Early May 2024 Mental Health Update
Trigger Warning: Mental Health Update
In this blog post, I will let myself unmask and speak about my mental health freely. If you are not in a place where you have the space to read about some heavy topics, please skip this one or come back at a later time. I will not be offended; you and I are still good. I love you. Be well.
Today I let the water in my shower get cold.
For as long as I can remember, my showers would be as hot as the water could get. My skin would turn red and I’d often finish my showers lightheaded.
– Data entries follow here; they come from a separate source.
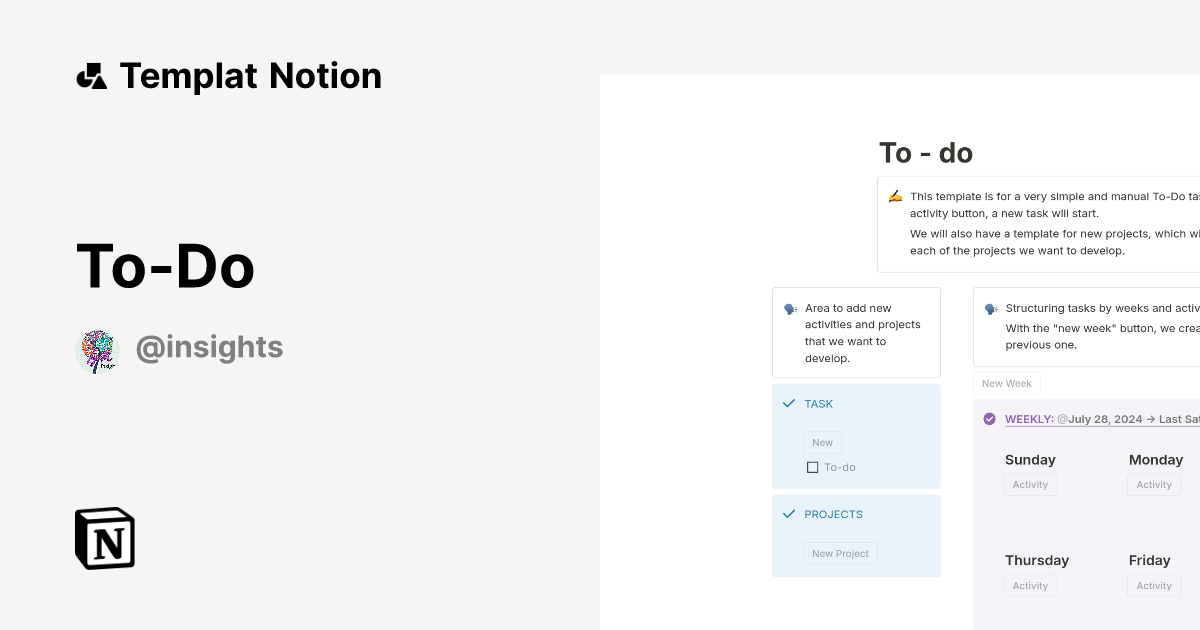The image size is (1200, 630).
Task: Click the Activity button under Sunday
Action: (1030, 485)
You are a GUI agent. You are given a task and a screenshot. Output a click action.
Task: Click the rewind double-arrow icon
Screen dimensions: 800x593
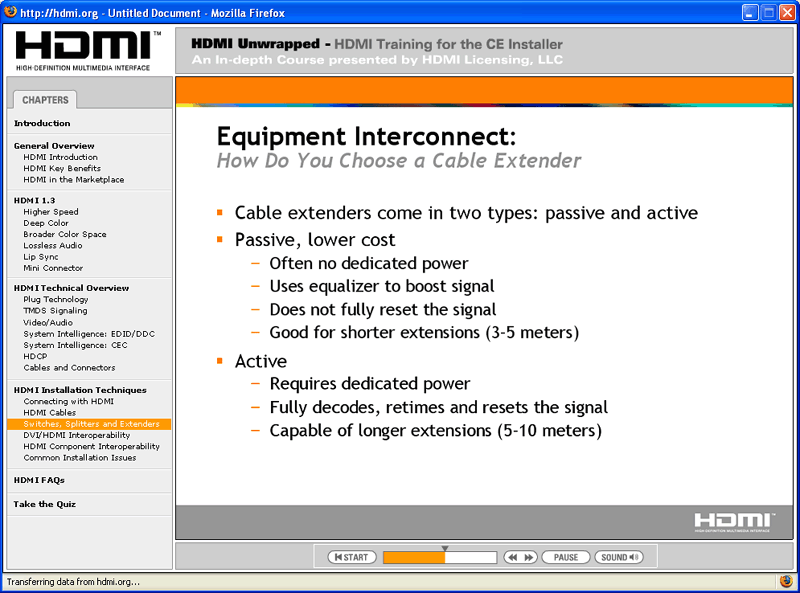point(512,557)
It used to be this quirky thing that I did. Then it became a joke- I liked my water hot because I was practicing burning in hell. Then, after I discovered that I was autistic, I gave it a name- sensory seeking and stimulation. But today, I learned its true name: self-harm. My body was enduring the physical pain so my brain could rest.
Today I made the decision to turn down the hot water and let myself breathe easier, without having to fight the steam in the air.
I shaved my armpits and my legs. I used shaving cream, too. I didn’t cut corners when taking care of myself, because I prioritized myself at that moment without thinking about whether someone else needed me to do something for them. If my kids wanted or needed something, their dad was in the building to do it for them. I let the water pour onto me and into me. I chose me.
What was different about today than other days? Before getting into the shower, I had a bad day, another in a countless amount of bad days. Yet yesterday, I had a breakthrough about a form of self-expression that really benefitted me. I use the voice-to-text feature of Google Docs transcribe as I spoke the story of my life out loud. I allowed myself to tell my own story the way that I saw it, free from other’s input or gaslighting of how they think it should be told.
When my mood got low today, instead of letting myself spiral into a deep hole I wouldn’t be able to dig myself out of, I spent hours drawing this image.
This was inspired a post on Tumblr that I’ve had saved on my phone for God knows how long. I felt drawn to it and would turn back to it occasionally, more than the thousands of screenshots I take and never look at again. My Google drive is a 188.52 GB mess.
You may be thinking, there’s no way that took hours to make, but it did. Why did it take me so long? Because of a combination of perfectionism and aphantasia. I’m terrible at drawing, but I’ve discovered that I really like digital art. I can easily erase mistakes without seeing the indent of where a line once was on the piece of paper or need to figure out how to work around paint in a place where I didn’t want it to be. I can accept my artistic skills where they are, knowing that I’m not where I want to be due to a lack of experience, not a lack of talent or creativity. I don’t have shame for not being on the same level as people whose skills I admire.
Even yesterday, while I was telling my 10-year-old daughter the reasons why I firmly believe that Taylor Swift is the most powerful witch in the United States, I said that words are spells. The phrase, “words have power,” being the mundane equivalent, having my words fall on deaf ears or ignored repeatedly and unapologetically made me feel small and weak.
I became used to begging to be told that I’m enough- to my mom, ex-boyfriends, and husband.
I wasn’t skinny enough.
I wasn’t organized enough.
I wasn’t alternative-looking enough.
My boobs weren’t big enough.
I wasn’t earning enough.
I wasn’t submissive enough.
I wasn’t enough.
I sought validation from people who told me that they loved me with their words but showed me through their actions that their love was conditional, transactional at times. I played a role in the lives of these people, and it was never one that I agreed to or wanted.
I want to say that I’ve experienced unconditional love from my aunt, from my kids, and from my dog, but my brain is a little too hurt right now where it wants to look for reasons why that isn’t true.
In the past when I tried to speak up and advocate for my emotions and set boundaries, my needs weren’t met. The subsequent betrayal trauma and sometimes physical abuse which followed me asking for kindess and respect developed into c-PTSD, anxiety, and depression. Social isolation and hyper-independence consumed me.
For a long time, I have felt hard like the boiled egg, but I feel like I might be far enough into my year-long healing journey where I am now choosing for myself to be soft like the potato. I’m learning healthy coping mechanisms, setting boundaries, figuring out my worth and choosing myself. The walls I’ve built after years of mistreatment are falling down. I plan to plant a beautiful garden in its place.
I can start to feel myself getting burnt out from the energy being used to write this, so I’m going to bounce while I still feel affectionate towards this writing. So long and thanks for all the fish.